Problem requirements —
What you give back must match the records below word for word.

———

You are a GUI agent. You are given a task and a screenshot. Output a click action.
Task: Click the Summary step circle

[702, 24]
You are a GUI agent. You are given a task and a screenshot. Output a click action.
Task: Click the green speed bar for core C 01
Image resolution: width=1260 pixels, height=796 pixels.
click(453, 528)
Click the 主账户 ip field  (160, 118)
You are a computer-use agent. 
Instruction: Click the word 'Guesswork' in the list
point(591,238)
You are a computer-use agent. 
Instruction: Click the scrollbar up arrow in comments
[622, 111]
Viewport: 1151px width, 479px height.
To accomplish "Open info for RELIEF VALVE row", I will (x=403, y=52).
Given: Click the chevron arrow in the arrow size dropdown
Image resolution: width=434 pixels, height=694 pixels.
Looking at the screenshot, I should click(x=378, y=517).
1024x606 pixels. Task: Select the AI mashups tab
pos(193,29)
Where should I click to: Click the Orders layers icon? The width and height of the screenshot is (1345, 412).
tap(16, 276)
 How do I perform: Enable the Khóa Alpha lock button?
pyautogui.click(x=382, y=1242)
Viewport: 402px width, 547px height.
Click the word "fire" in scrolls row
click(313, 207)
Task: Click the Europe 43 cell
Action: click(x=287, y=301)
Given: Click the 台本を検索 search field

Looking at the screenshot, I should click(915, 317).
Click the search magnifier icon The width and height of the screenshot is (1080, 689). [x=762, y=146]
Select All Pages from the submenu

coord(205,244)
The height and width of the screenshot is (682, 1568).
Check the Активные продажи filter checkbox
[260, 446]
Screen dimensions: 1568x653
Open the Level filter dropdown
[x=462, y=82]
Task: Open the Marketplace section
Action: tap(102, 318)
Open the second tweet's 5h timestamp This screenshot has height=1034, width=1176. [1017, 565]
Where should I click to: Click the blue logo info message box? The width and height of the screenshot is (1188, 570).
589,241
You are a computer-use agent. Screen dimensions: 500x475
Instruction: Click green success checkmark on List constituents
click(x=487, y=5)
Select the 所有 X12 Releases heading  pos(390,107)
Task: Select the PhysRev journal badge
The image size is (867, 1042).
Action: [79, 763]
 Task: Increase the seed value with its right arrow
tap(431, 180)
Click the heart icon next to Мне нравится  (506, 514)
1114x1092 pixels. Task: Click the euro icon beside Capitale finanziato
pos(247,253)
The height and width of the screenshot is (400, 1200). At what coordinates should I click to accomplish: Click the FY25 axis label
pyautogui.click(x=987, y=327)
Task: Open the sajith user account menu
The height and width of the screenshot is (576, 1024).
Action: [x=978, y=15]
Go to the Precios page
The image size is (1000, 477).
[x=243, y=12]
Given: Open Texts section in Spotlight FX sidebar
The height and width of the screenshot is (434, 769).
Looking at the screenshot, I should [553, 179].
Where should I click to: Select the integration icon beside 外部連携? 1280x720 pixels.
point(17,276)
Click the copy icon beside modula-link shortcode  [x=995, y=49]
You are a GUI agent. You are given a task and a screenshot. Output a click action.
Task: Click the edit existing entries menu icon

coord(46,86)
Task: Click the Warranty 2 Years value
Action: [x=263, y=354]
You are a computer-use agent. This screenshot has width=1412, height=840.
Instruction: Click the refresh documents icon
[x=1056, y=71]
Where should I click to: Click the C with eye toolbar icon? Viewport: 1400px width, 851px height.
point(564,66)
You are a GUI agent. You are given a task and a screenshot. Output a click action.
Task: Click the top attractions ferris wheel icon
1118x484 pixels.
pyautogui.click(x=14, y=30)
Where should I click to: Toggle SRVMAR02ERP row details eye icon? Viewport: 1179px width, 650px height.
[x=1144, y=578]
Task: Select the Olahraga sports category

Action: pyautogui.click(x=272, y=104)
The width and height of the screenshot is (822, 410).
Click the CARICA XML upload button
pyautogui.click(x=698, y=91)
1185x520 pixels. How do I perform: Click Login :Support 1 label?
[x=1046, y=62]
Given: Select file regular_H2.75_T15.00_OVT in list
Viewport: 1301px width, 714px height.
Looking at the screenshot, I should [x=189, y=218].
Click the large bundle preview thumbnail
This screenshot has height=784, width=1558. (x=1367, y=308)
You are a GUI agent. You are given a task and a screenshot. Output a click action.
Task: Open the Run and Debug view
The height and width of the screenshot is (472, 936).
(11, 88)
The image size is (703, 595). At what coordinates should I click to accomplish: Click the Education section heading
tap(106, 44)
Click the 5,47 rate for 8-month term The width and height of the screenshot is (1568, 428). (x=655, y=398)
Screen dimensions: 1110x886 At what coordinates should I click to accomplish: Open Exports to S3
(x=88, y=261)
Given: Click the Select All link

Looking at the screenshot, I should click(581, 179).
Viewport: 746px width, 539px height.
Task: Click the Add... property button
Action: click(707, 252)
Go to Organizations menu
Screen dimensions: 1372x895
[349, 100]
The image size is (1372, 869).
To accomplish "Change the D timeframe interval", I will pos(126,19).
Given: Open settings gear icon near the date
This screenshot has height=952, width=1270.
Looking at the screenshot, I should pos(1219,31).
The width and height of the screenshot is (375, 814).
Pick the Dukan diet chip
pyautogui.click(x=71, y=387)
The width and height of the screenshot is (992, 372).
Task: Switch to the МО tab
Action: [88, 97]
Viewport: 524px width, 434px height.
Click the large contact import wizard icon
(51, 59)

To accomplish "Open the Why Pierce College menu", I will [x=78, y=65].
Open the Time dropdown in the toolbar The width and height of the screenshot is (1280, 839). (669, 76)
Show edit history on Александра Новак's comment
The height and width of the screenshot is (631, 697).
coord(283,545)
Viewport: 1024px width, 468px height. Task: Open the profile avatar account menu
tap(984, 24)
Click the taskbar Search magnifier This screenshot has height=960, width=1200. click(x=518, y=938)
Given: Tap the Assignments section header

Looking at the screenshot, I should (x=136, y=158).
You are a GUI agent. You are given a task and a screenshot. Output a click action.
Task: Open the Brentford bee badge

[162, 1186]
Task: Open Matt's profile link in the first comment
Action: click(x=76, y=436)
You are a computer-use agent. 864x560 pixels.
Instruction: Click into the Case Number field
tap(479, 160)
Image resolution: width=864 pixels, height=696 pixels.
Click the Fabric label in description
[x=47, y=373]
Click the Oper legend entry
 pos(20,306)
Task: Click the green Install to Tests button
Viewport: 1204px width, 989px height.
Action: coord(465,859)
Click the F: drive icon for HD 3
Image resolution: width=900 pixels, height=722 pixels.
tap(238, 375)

———

Result of the task —
You are a GUI agent. You are given a task and a screenshot. Output a click action.
Task: Click the Summary step circle

[702, 24]
You are a GUI agent. You are given a task and a screenshot. Output a click action.
Task: Click the green speed bar for core C 01
Image resolution: width=1260 pixels, height=796 pixels.
click(453, 528)
Click the 主账户 ip field  (160, 118)
You are a computer-use agent. 
Instruction: Click the word 'Guesswork' in the list
point(591,238)
You are a computer-use agent. 
Instruction: Click the scrollbar up arrow in comments
[622, 111]
Viewport: 1151px width, 479px height.
To accomplish "Open info for RELIEF VALVE row", I will (x=403, y=52).
Given: Click the chevron arrow in the arrow size dropdown
Image resolution: width=434 pixels, height=694 pixels.
Looking at the screenshot, I should click(x=378, y=517).
1024x606 pixels. Task: Select the AI mashups tab
pos(193,29)
Where should I click to: Click the Orders layers icon? The width and height of the screenshot is (1345, 412).
tap(16, 276)
 How do I perform: Enable the Khóa Alpha lock button?
pyautogui.click(x=382, y=1242)
Viewport: 402px width, 547px height.
Click the word "fire" in scrolls row
click(313, 207)
Task: Click the Europe 43 cell
Action: click(x=287, y=301)
Given: Click the 台本を検索 search field

Looking at the screenshot, I should click(915, 317).
Click the search magnifier icon The width and height of the screenshot is (1080, 689). [x=762, y=146]
Select All Pages from the submenu

coord(205,244)
The height and width of the screenshot is (682, 1568).
Check the Активные продажи filter checkbox
[260, 446]
Screen dimensions: 1568x653
Open the Level filter dropdown
[x=462, y=82]
Task: Open the Marketplace section
Action: tap(102, 318)
Open the second tweet's 5h timestamp This screenshot has height=1034, width=1176. [1017, 565]
Where should I click to: Click the blue logo info message box? The width and height of the screenshot is (1188, 570).
589,241
You are a computer-use agent. Screen dimensions: 500x475
Instruction: Click green success checkmark on List constituents
click(x=487, y=5)
Select the 所有 X12 Releases heading  pos(390,107)
Task: Select the PhysRev journal badge
The image size is (867, 1042).
Action: [79, 763]
 Task: Increase the seed value with its right arrow
tap(431, 180)
Click the heart icon next to Мне нравится  (506, 514)
1114x1092 pixels. Task: Click the euro icon beside Capitale finanziato
pos(247,253)
The height and width of the screenshot is (400, 1200). At what coordinates should I click to accomplish: Click the FY25 axis label
pyautogui.click(x=987, y=327)
Task: Open the sajith user account menu
The height and width of the screenshot is (576, 1024).
Action: [x=978, y=15]
Go to the Precios page
The image size is (1000, 477).
[x=243, y=12]
Given: Open Texts section in Spotlight FX sidebar
The height and width of the screenshot is (434, 769).
Looking at the screenshot, I should [553, 179].
Where should I click to: Select the integration icon beside 外部連携? 1280x720 pixels.
point(17,276)
Click the copy icon beside modula-link shortcode  [x=995, y=49]
You are a GUI agent. You are given a task and a screenshot. Output a click action.
Task: Click the edit existing entries menu icon

coord(46,86)
Task: Click the Warranty 2 Years value
Action: [x=263, y=354]
You are a computer-use agent. This screenshot has width=1412, height=840.
Instruction: Click the refresh documents icon
[x=1056, y=71]
Where should I click to: Click the C with eye toolbar icon? Viewport: 1400px width, 851px height.
point(564,66)
You are a GUI agent. You are given a task and a screenshot. Output a click action.
Task: Click the top attractions ferris wheel icon
1118x484 pixels.
pyautogui.click(x=14, y=30)
Where should I click to: Toggle SRVMAR02ERP row details eye icon? Viewport: 1179px width, 650px height.
[x=1144, y=578]
Task: Select the Olahraga sports category

Action: pyautogui.click(x=272, y=104)
The width and height of the screenshot is (822, 410).
Click the CARICA XML upload button
pyautogui.click(x=698, y=91)
1185x520 pixels. How do I perform: Click Login :Support 1 label?
[x=1046, y=62]
Given: Select file regular_H2.75_T15.00_OVT in list
Viewport: 1301px width, 714px height.
Looking at the screenshot, I should [x=189, y=218].
Click the large bundle preview thumbnail
This screenshot has height=784, width=1558. (x=1367, y=308)
You are a GUI agent. You are given a task and a screenshot. Output a click action.
Task: Open the Run and Debug view
The height and width of the screenshot is (472, 936).
(11, 88)
The image size is (703, 595). At what coordinates should I click to accomplish: Click the Education section heading
tap(106, 44)
Click the 5,47 rate for 8-month term The width and height of the screenshot is (1568, 428). (x=655, y=398)
Screen dimensions: 1110x886 At what coordinates should I click to accomplish: Open Exports to S3
(x=88, y=261)
Given: Click the Select All link

Looking at the screenshot, I should click(581, 179).
Viewport: 746px width, 539px height.
Task: Click the Add... property button
Action: click(707, 252)
Go to Organizations menu
Screen dimensions: 1372x895
[349, 100]
The image size is (1372, 869).
To accomplish "Change the D timeframe interval", I will pos(126,19).
Given: Open settings gear icon near the date
This screenshot has height=952, width=1270.
Looking at the screenshot, I should pos(1219,31).
The width and height of the screenshot is (375, 814).
Pick the Dukan diet chip
pyautogui.click(x=71, y=387)
The width and height of the screenshot is (992, 372).
Task: Switch to the МО tab
Action: [88, 97]
Viewport: 524px width, 434px height.
Click the large contact import wizard icon
(51, 59)

To accomplish "Open the Why Pierce College menu", I will [x=78, y=65].
Open the Time dropdown in the toolbar The width and height of the screenshot is (1280, 839). (669, 76)
Show edit history on Александра Новак's comment
The height and width of the screenshot is (631, 697).
coord(283,545)
Viewport: 1024px width, 468px height. Task: Open the profile avatar account menu
tap(984, 24)
Click the taskbar Search magnifier This screenshot has height=960, width=1200. click(x=518, y=938)
Given: Tap the Assignments section header

Looking at the screenshot, I should (x=136, y=158).
You are a GUI agent. You are given a task and a screenshot. Output a click action.
Task: Open the Brentford bee badge

[162, 1186]
Task: Open Matt's profile link in the first comment
Action: click(x=76, y=436)
You are a computer-use agent. 864x560 pixels.
Instruction: Click into the Case Number field
tap(479, 160)
Image resolution: width=864 pixels, height=696 pixels.
Click the Fabric label in description
[x=47, y=373]
Click the Oper legend entry
 pos(20,306)
Task: Click the green Install to Tests button
Viewport: 1204px width, 989px height.
Action: coord(465,859)
Click the F: drive icon for HD 3
Image resolution: width=900 pixels, height=722 pixels.
tap(238, 375)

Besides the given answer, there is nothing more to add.